Repubblica Ceca. Oltre alle tradizionali uova colorate, una tradizione della Repubblica Ceca vuole che il Lunedì di Pasqua ragazzi e uomini adulti vadano di casa in casa a chiedere in regalo le uova colorate, colpendo scherzosamente donne e ragazza con la pomlazka, una “frusta” fatta di ramoscelli di salice intrecciati e nastri colorati. La “frustata” ha anche la funzione di regalare alle donne bellezza e giovinezza. Alcune ricambiano con le uova colorate, altre invece con un bicchiere di acqua fredda sulla testa!

Romania. Anche in Romania le protagoniste della Pasqua sono le uova, in un divertente campionato che coinvolge tutta la famiglia. Si prepara una grande quantità di uova sode. Ogni concorrente colpisce quella dell’avversario e vince l’uovo con il guscio più duro. Il perdente deve mangiarsi tutte le uova che vengono rotte. Un’altra tradizione, invece, vuole che la mattina di Pasqua ci si lavi la faccia con l’acqua dove la sera prima sono state messe in ammollo un uovo, simbolo di salute, e una moneta d’argento, simbolo di prosperità. Infine, il pranzo di Pasqua è molto corposo e include generalmente la ciorba, una zuppa dal sapore acido, sottaceti, agnello al forno con insalata, una torta salata a base di fegato d’agnello e prezzemolo e uova dipinte.
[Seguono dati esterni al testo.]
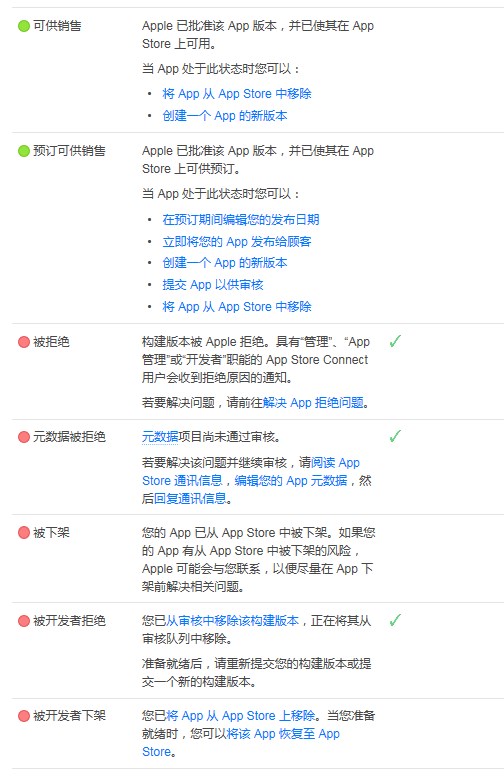The image size is (504, 779).
Task: Click the green status dot beside 可供销售
Action: 24,26
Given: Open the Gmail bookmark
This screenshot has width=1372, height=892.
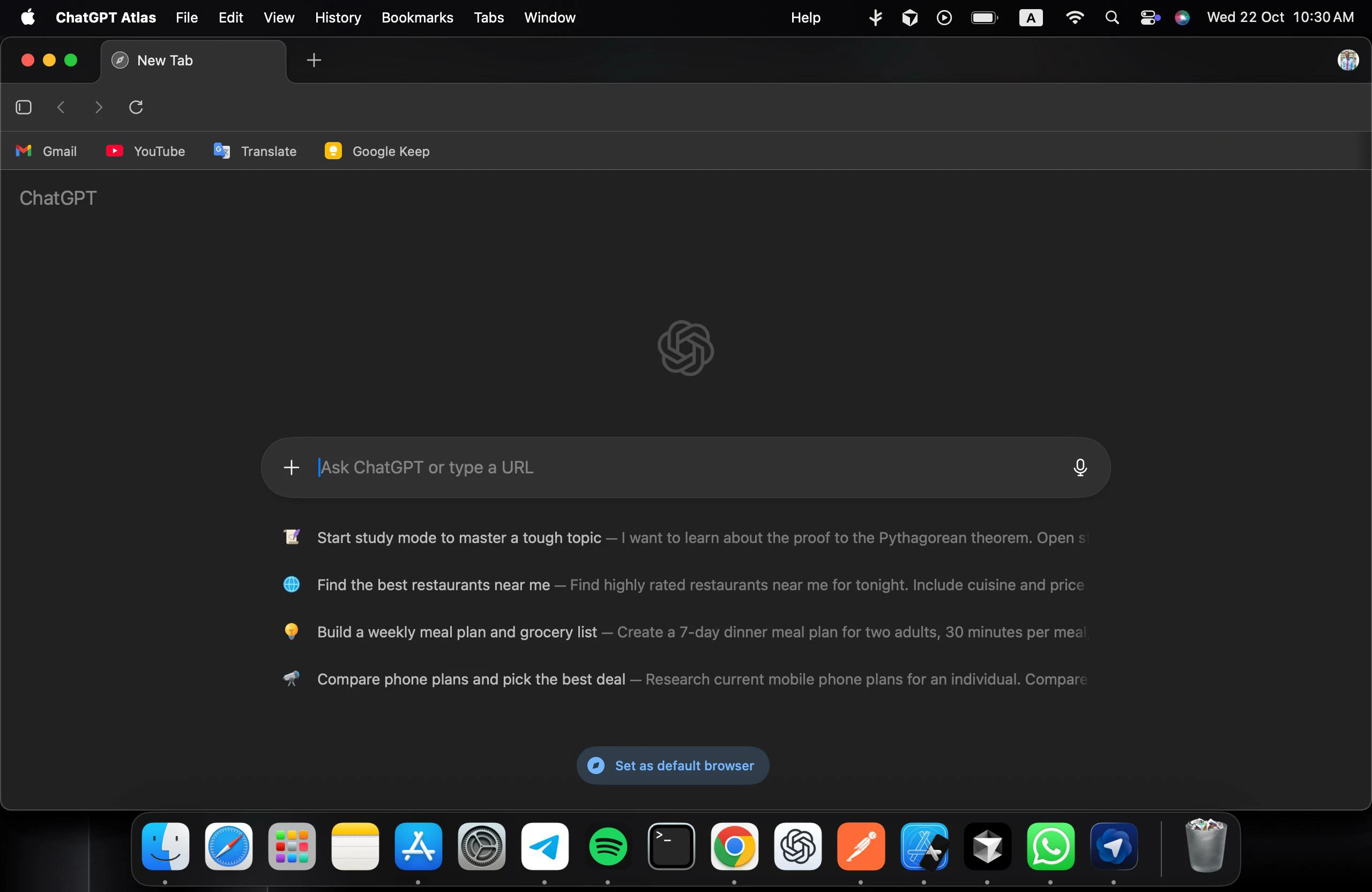Looking at the screenshot, I should point(46,151).
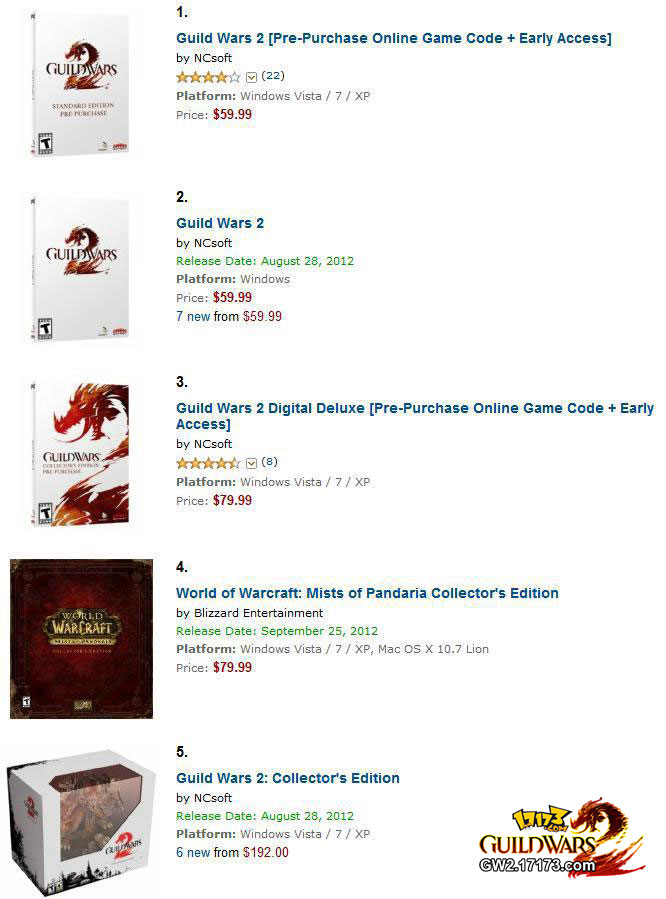
Task: Open the 8 customer reviews link
Action: (x=269, y=462)

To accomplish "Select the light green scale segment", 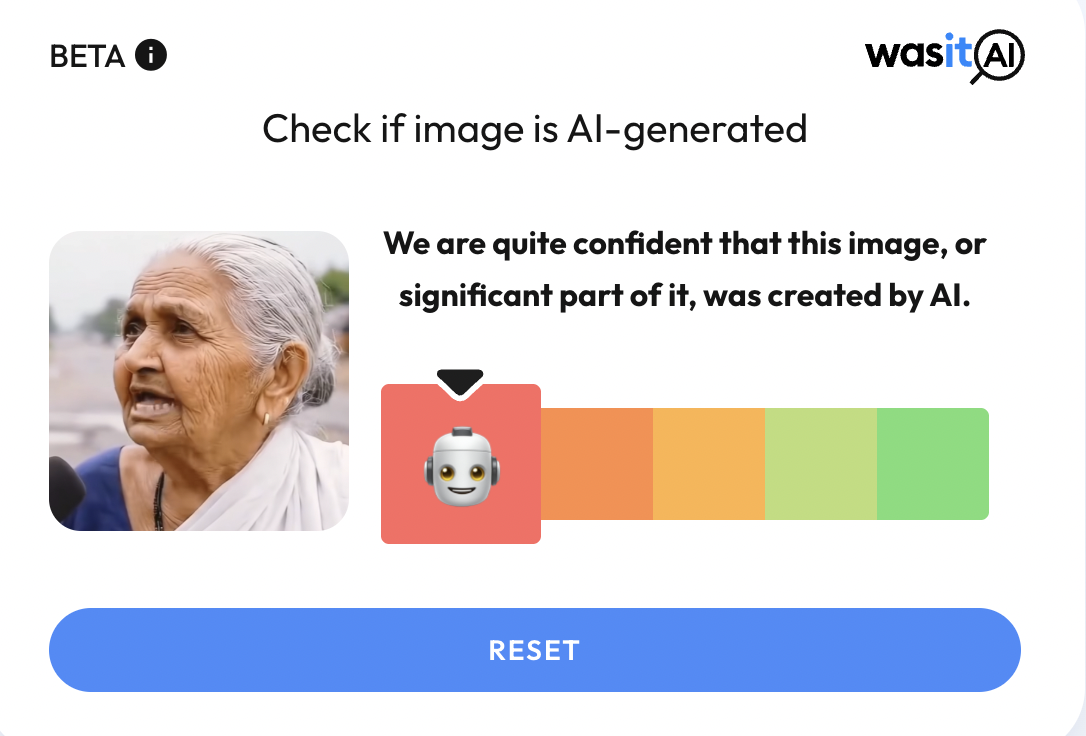I will (821, 464).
Danimarca. la Pasqua si festeggia brindando con la Påskebryg, la “birra di Pasqua” che viene venduta solo in questo periodo dell’anno. Si tratta di una birra di produzione danese leggermente più forte della “bionda” normale. Un’altra curiosa tradizione danese è spedire lettere misteriose e anonime. Il destinatario deve indovinare il mittente e in palio c’è un uovo di cioccolato. La lettera è sempre accompagnata da un fiore di bucaneve. Le case, invece, vengono decorate nei colori giallo e verde, con rami fioriti e gigli. La tradizione culinaria prevede in tavola uova cucinate in diverse ricette, ma anche pollo, pesce e agnello.

Spagna. Così come in Italia, la pasqua viene celebrata al termine della settimana santa ed è ricca di tradizioni, riti e piatti caratteristici. La Torrija è uno di questi ed è un dolce realizzato con latte, uova, miele e zucchero uniti al vino e fritto utilizzando olio d’oliva. La zuppa di cipolle è un altro piatto molto diffuso durante le celebrazioni pasquali. Altri dolci tipici sono La Mona de Pascua, una torta catalana decorata con nocciole e uova colorate e i Buñuelos, dolci tipici fatti con palline di impasto lievitato con l’anice.

Concludo questo articolo narrandovi l’origine della nostra colomba pasquale. Si racconta che alla metà del sesto secolo Alboino, re dei Longobardi, durante l’assedio della città di Pavia, ricevette un pane lievitato dalla forma di colomba. La colomba era un segno di pace; da allora, questo dolce fatto di semplici ingredienti come uova, farina e lievito, fu arricchito con burro, zucchero e canditi ed entrò nella tradizione pasquale. Auguri a tutti voi.